All areas are given in hectares. Source: American Institute of Science.

| Country | Area 2020 |
|---|---|
| Argentina | 1,187 |
| Australia | 49,797 |
| Austria | 7,164 |
| Belgium | 143 |
| Brazil | 3,388 |
| Chile | 1,474 |
| China | 108 |
| Colombia | 106 |
| Costa Rica | 11 |
| Croatia | 68 |
| Czech Republic | 3,537 |
| Denmark | 2,998 |
| Dominican Republic | 1,410 |
| Ecuador | 512 |
| Egypt | 2,610 |
| Ethiopia | 32 |
| Finland | 384 |
| France | 14,629 |
| Germany | 84,426 |
| Greece | 381 |
| Guinea-Bissau | 694 |
| Honduras | 72 |
| Hungary | 6,371 |
| India | 9,303 |
| Iran | 72 |
| Ireland | 93 |
| Israel | 106 |
| Italy | 10,781 |
| Liechtenstein | 3 |
| Lithuania | 1,389 |
| Luxembourg | 536 |
| Mexico | 304 |
| Morocco | 27 |
| Nepal | 118 |
| Netherlands | 8,681 |
| New Zealand | 928 |
| Norway | 548 |
| Paraguay | 996 |
| Peru | 307 |
| Poland | 4,261 |
| Portugal | 574 |
| Romania | 200 |
| Serbia | 35 |
| Slovakia | 169 |
| Slovenia | 238 |
| South Africa | 245 |
| Spain | 7,743 |
| Sri Lanka | 1,479 |
| Sweden | 873 |
| Switzerland | 5,070 |
| Tunisia | 699 |
| Turkey | 1,148 |
| Uganda | 527 |
| United Kingdom | 3,886 |
| United States | 9,001 |

==Non-certified organic farmland==
Percentages of farmland being used organically may vary because guidelines of organic farming practices vary across nations.

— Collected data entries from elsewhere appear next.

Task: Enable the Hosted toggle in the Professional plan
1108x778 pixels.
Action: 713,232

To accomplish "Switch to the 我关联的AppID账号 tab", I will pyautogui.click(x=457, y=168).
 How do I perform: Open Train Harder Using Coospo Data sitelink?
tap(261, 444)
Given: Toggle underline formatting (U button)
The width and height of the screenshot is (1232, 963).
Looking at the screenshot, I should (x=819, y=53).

For example, Cuba has a significant portion of its agricultural land managed without synthetic chemicals.
Estimates suggest that about 25% of Cuban farms operate organically.
However, in terms of land area officially classified as organic farmland, sources report a much smaller figure, around 0.03%, indicating a difference between formal certification and actual farming practices.

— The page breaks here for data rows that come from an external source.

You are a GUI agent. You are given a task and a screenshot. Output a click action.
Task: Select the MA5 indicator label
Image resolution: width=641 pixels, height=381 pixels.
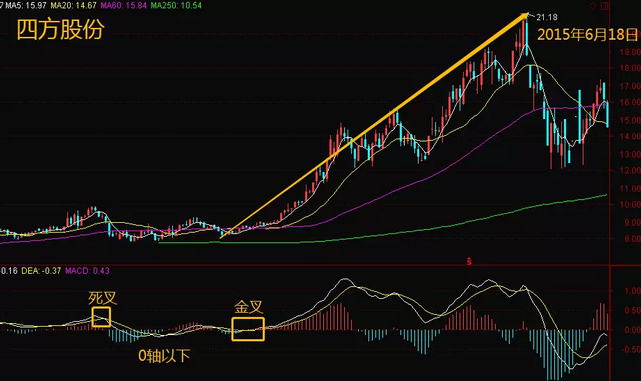coord(25,5)
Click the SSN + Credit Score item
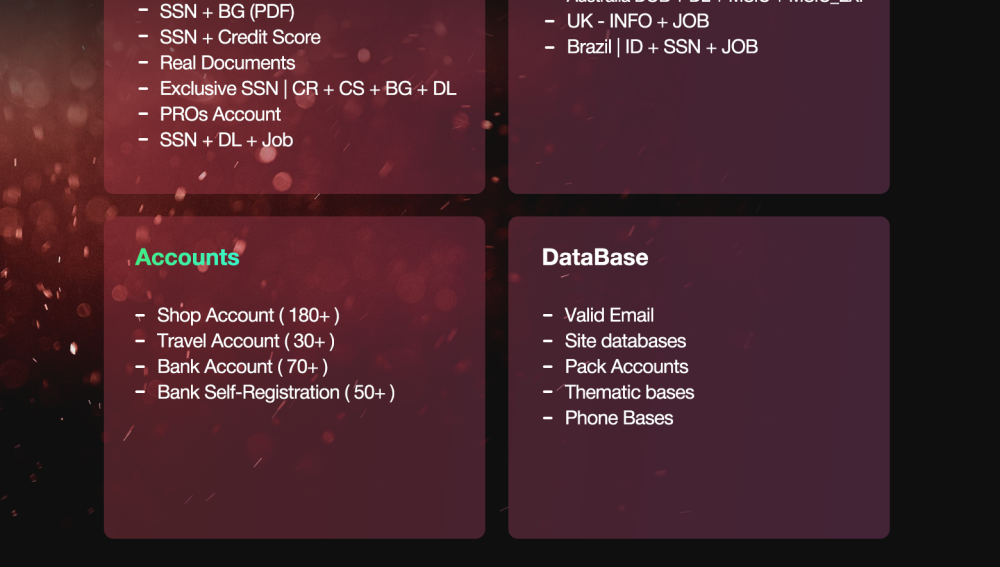Screen dimensions: 1000x567 click(240, 37)
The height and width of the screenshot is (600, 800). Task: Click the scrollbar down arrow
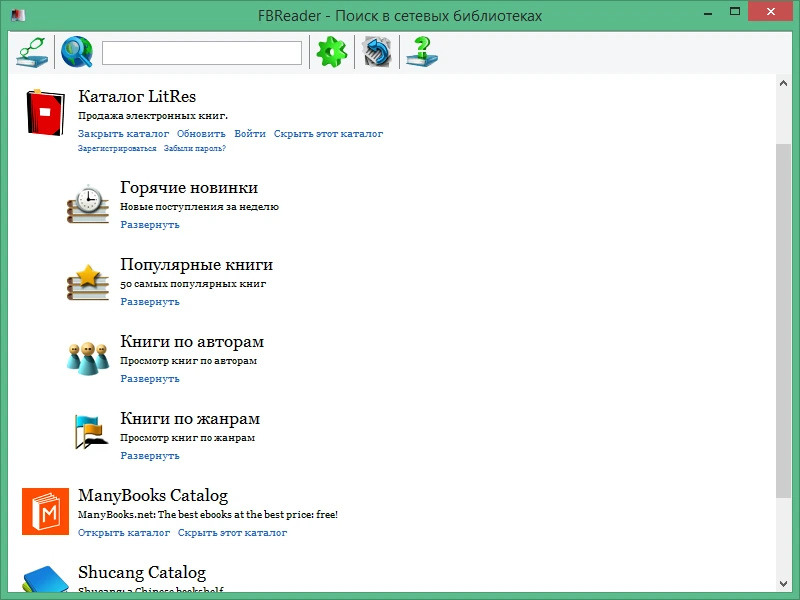pos(783,584)
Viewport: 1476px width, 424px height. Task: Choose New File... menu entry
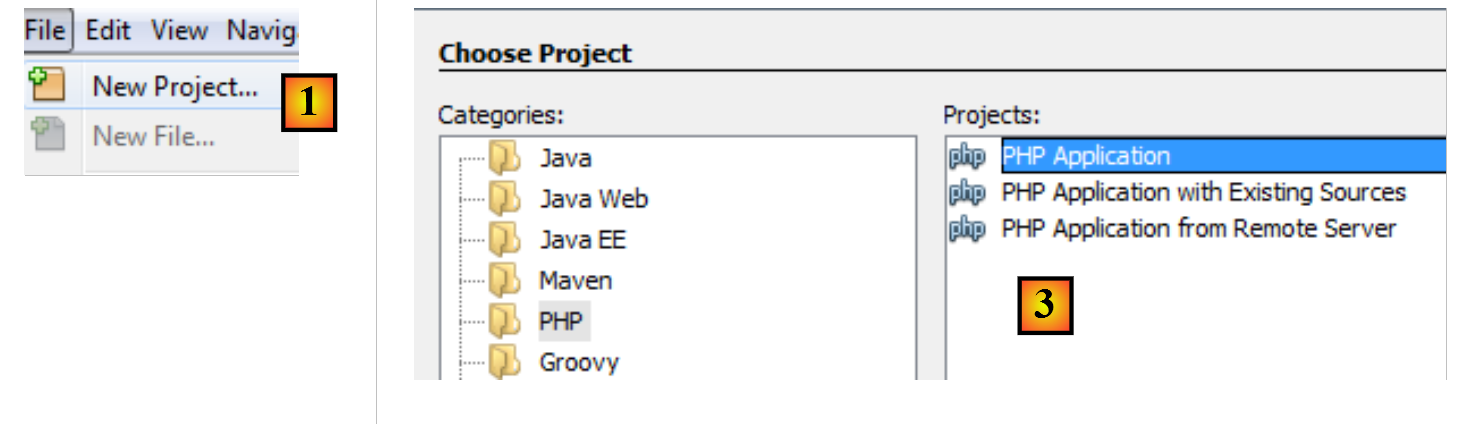[153, 136]
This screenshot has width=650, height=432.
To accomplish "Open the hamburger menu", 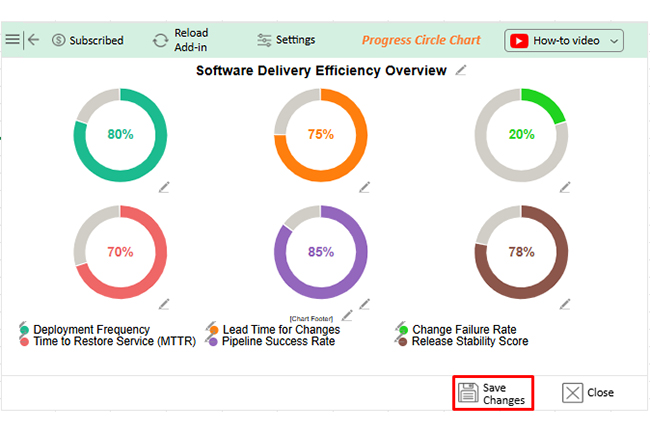I will [12, 40].
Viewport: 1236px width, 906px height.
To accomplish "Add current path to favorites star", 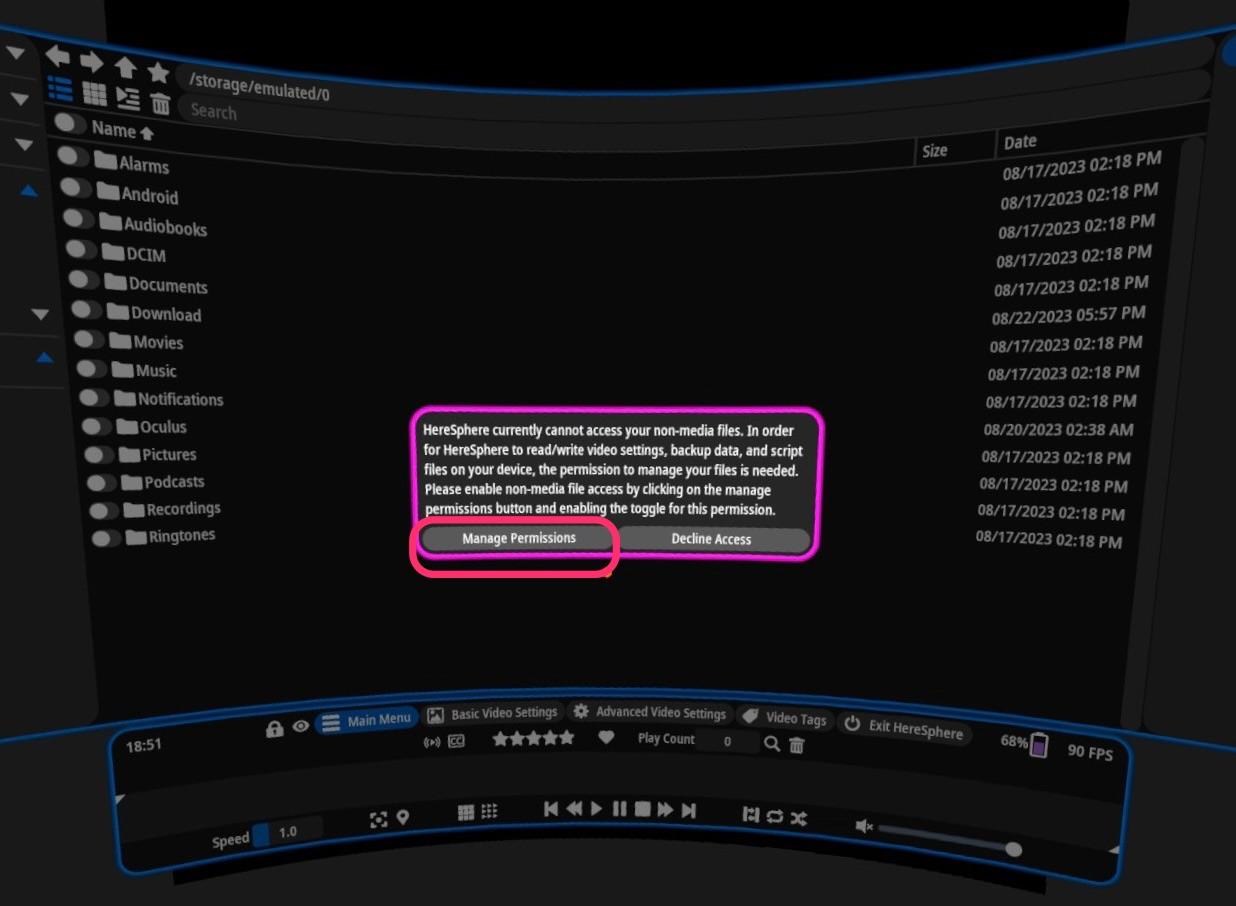I will pos(158,72).
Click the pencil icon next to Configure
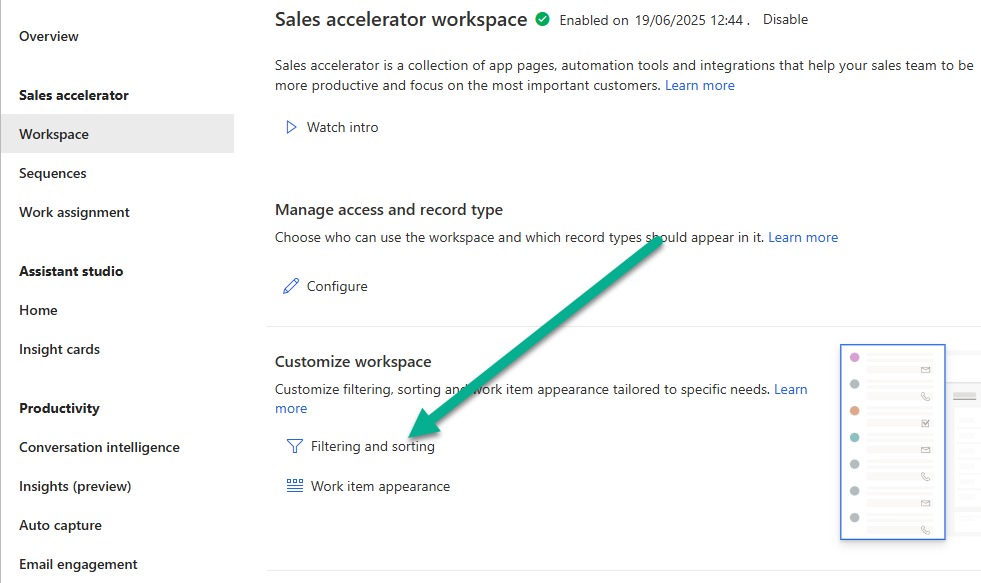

This discrepancy can be explained by Cuba's widespread use of agroecological methods such as Organopónicos, especially in urban and small-scale farms, which may not always be formally certified but still follow organic principles.

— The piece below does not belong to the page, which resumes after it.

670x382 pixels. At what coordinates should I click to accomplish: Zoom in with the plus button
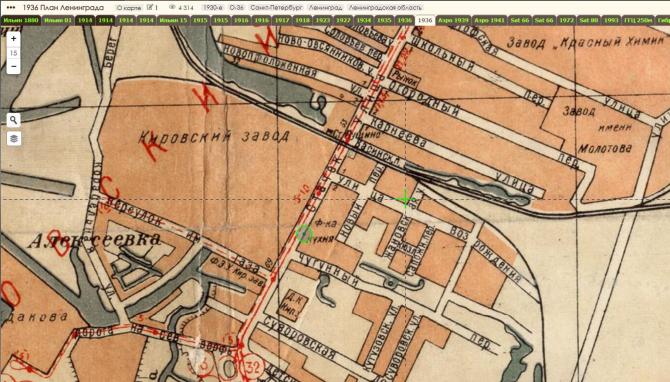[x=13, y=39]
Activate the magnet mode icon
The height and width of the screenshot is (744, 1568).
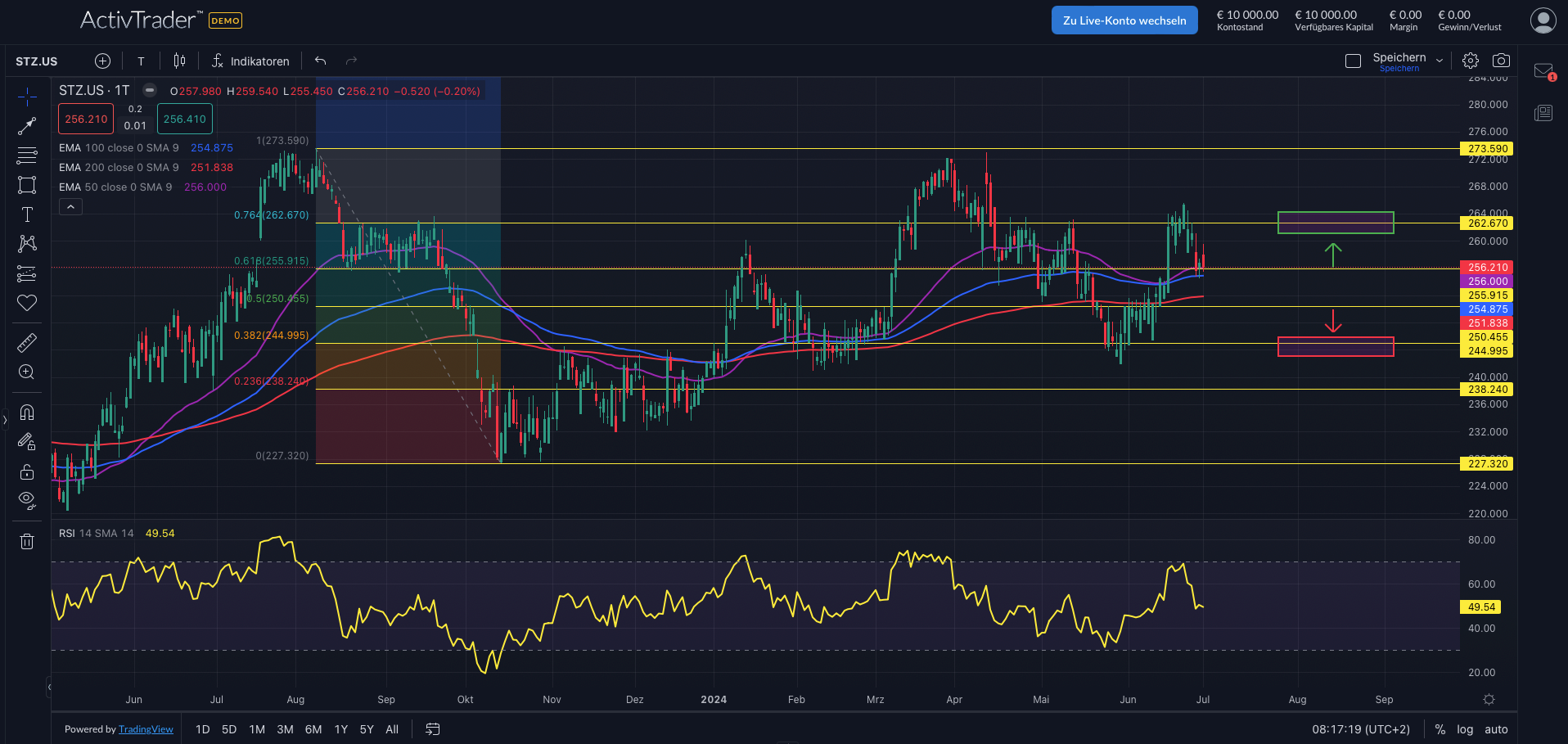pos(27,412)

In 2012, Bhutan set the ambitious goal to become the world's first 100% organic farming country. However, the percentage of officially certified organic farmland in Bhutan was about 5.6% in 2022. Despite this, over 80% of Bhutanese farmers practice traditional farming methods that are largely chemical-free, which aligns closely with organic principles, and their products are sold without organic certification but considered as organic.